The Goddess Isis originated in Egypt and has inscribed on Her temple in Sais, "I, Isis, am all that has been, that is or shall be; no mortal man hath ever me unveiled." By the period of the Roman Empire, she had become the most prominent deity of the Mediterranean basin. She was a formidable contender with the newly founded Christian religion and Her worship continued well into the 6th century AD until persecution pushed Her into the shadows of religiosity.

Egyptian Aset, or Eset, one of the most important goddesses of ancient Egypt. Her name is the Greek form of an ancient Egyptian word that is perhaps associated with a word for "throne."

Little is known of Isis' early cult. In the Pyramid Texts (c. 2350-c. 2100 BC), she is the mourner for her murdered husband, the god Osiris. In her role as the wife of Osiris, she discovered and reunited the pieces of her dead husband's body, was the chief mourner at his funeral, and through her magical power brought him back to life.

Isis hid her son, Horus, from Seth, the murderer of Osiris, until Horus was fully grown and could avenge his father. She defended the child against many attacks from snakes and scorpions. But because Isis was also Seth's sister, she wavered during the eventual battle between Horus and Seth, and in one episode Isis pitied Seth and was beheaded by Horus during their struggle. Despite her variable temperament, she and Horus were regarded by the Egyptians as the perfect mother and son. The shelter she afforded her child gave her the character of a goddess of protection. But her chief aspect was that of a great magician, whose power transcended that of all other deities. Several narratives tell of her magical prowess, with which she could even outwit the creator god Atum. She was invoked on behalf of the sick, and, with the goddesses Nephthys, Neith, and Selket, she protected the dead. She became associated with various other goddesses who had similar functions, and thus her nature became increasingly diverse. In particular, the goddess Hathor and Isis became similar in many respects. In the astral interpretation of the gods, Isis was equated with the dog star Sothis (Sirius).

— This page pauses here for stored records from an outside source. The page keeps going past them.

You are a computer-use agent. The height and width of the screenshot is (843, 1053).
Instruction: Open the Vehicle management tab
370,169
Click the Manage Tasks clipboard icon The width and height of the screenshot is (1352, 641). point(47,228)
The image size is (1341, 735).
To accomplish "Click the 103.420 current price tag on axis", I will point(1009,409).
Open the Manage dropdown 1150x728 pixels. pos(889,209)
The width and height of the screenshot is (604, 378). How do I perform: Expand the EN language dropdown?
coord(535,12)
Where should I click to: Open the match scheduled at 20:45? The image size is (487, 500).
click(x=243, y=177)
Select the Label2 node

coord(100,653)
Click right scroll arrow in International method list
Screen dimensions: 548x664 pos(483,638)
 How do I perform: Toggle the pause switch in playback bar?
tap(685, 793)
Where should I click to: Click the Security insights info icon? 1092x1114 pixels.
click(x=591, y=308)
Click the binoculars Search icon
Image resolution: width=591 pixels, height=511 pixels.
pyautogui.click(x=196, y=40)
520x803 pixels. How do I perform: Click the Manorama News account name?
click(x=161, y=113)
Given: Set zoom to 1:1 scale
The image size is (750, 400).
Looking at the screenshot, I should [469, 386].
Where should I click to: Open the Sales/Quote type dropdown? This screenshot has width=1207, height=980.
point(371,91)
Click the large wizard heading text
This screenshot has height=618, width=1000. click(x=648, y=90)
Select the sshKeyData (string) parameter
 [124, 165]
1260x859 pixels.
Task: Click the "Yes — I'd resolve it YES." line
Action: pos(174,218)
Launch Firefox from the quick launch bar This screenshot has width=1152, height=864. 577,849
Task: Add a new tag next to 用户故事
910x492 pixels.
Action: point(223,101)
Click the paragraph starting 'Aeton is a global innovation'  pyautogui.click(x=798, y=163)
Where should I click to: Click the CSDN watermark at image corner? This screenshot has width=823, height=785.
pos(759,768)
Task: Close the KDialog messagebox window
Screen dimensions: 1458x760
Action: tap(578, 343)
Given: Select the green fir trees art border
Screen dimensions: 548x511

Isis was represented as a woman with the hieroglyphic sign of the throne on her head, either sitting on a throne, alone or holding the child Horus, or kneeling before a coffin. Occasionally she was shown with a cow's head. As mourner, she was a principal deity in all rites connected with the dead; as magician, she cured the sick and brought the dead to life; and, as mother, she was herself a life-giver.

The cult of Isis spread throughout Egypt. In Akhmim she received special attention as the "mother" of the fertility god Min. She had important temples throughout Egypt and Nubia. By Greco-Roman times she was dominant among Egyptian goddesses, and she received acclaim from Egyptians and Greeks for her many names and aspects. Several temples were dedicated to her in Alexandria, where she became the "patroness of seafarers." From Alexandria her cult was brought to all the shores of the Mediterranean, including Greece and Rome. In Hellenistic times the mysteries of Isis and Osiris developed; these were comparable to other Greek mystery cults.  [ send green star]  [ accepted]
 
JUNO May 10, 2005 8:30 PM

In Roman religion, chief goddess and female counterpart of Jupiter, closely resembling the Greek Hera, with whom she was universally identified. With Jupiter and Minerva, she was a member of the Capitoline triad of deities traditionally introduced by the Etruscan kings. Juno was connected with all aspects of the life of women, most particularly married life. As Juno Lucina, goddess of childbirth, she had a temple on the Esquiline from the 4th century BC. In her role as female comforter she assumed various descriptive names. Individualized, she became a female guardian angel; as every man had his genius, so every woman had her juno. Thus, she represented, in a sense, the female principle of life.

As her cult expanded she assumed wider functions and became, like Hera, the principal female divinity of the state. For example, as Sospita, portrayed as an armed deity, she was invoked all over Latium and particularly at Lanuvium, originally as a saviour of women but eventually as saviour of the state. As Juno Moneta ("the Warner"), she had a temple on the Arx (the northern summit of the Capitoline Hill) from 344 BC; it later housed the Roman mint, and the words "mint" and "money" derive from the name. According to Plutarch, the cackling of her sacred geese saved the Arx from the Gauls in 390 BC. Her significant festivals were the Matronalia on March 1 and the Nonae Caprotinae, which was celebrated under a wild fig tree in the Campus Martius on July 7. Juno is represented in various guises. Most frequently, however, she is portrayed as a standing matron of statuesque proportions and severe beauty, occasionally exhibiting military characteristics.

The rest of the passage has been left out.